A rapid, sensitive and selective liquid chromatography-mass spectrometry (LC-MS) assay has been developed for determination of cyclosporin A (CyA) in human plasma; cyclosporin B (CyB) was used as internal standard (IS). The method utilized a combination of a column-switching valve and a reversed-phase symmetry column. The mobile phase was a 25: 75 (v/v) mixture of 10% aqueous glacial acetic acid and acetonitrile. Running time per single run was less than 10 min. Sample preparation included C-8 SPE of human plasma spiked with the analyte and internal standard, evaporation of the eluate to dryness at 50 degrees C under N-2 gas, and finally reconstitution in the mobile phase. Detection of cyclosporin A and the IS was performed in selected ion-monitoring mode at m/z 601.3 and 594.4 Da for CyA and IS, respectively.

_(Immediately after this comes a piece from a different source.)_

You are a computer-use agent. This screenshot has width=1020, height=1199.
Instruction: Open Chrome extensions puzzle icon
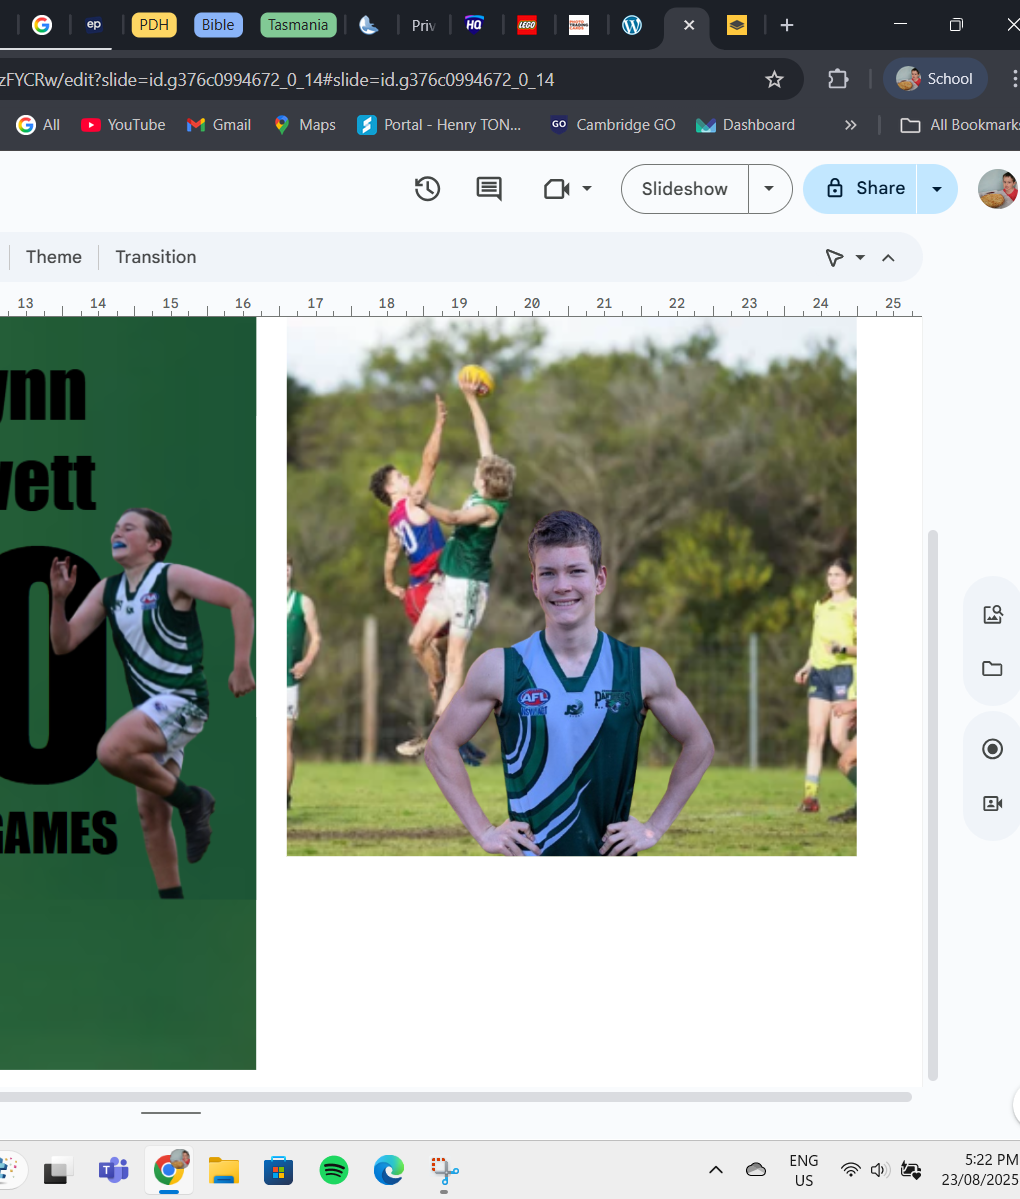pos(838,79)
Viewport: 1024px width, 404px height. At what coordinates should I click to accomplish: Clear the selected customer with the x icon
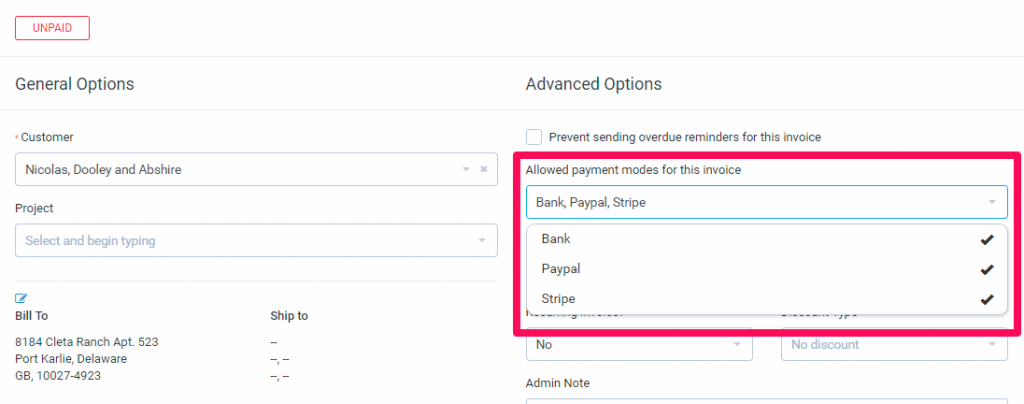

Quantitation was achieved by use of the regression equation of relative peak area of cyclosporin to IS against concentration of cyclosporin. The method was validated according to FDA guideline requirements. The linearity of the assay in the range 5.0-400.0 ng mL(-1) was verified as characterized by the least-squares regression line Y = (0.00268 +/- 1.9 x 10(-4)) X + (0.00078 +/- 1.8 x 10(-3)), correlation coefficient, r = 0.9986 +/- 1.1 x 10(-3) (n = 48). Intra and inter-day quality-control measurements in the range 5.0-350.0 ng mL(-1) revealed almost 100% accuracy and <= 9% CV for precision. The mean absolute recovery of CyA was found to be 84.01 +/- 9.9% and the respective relative recovery was 100.3 +/- 9.19. The limit of quantitation (LOQ) achieved was 5 ng mL(-1). Eventually, stability testing of the analyte and IS in plasma or stock solution revealed that both chemicals were very stable when stored for long or short periods of time at room temperature or -20 degrees C.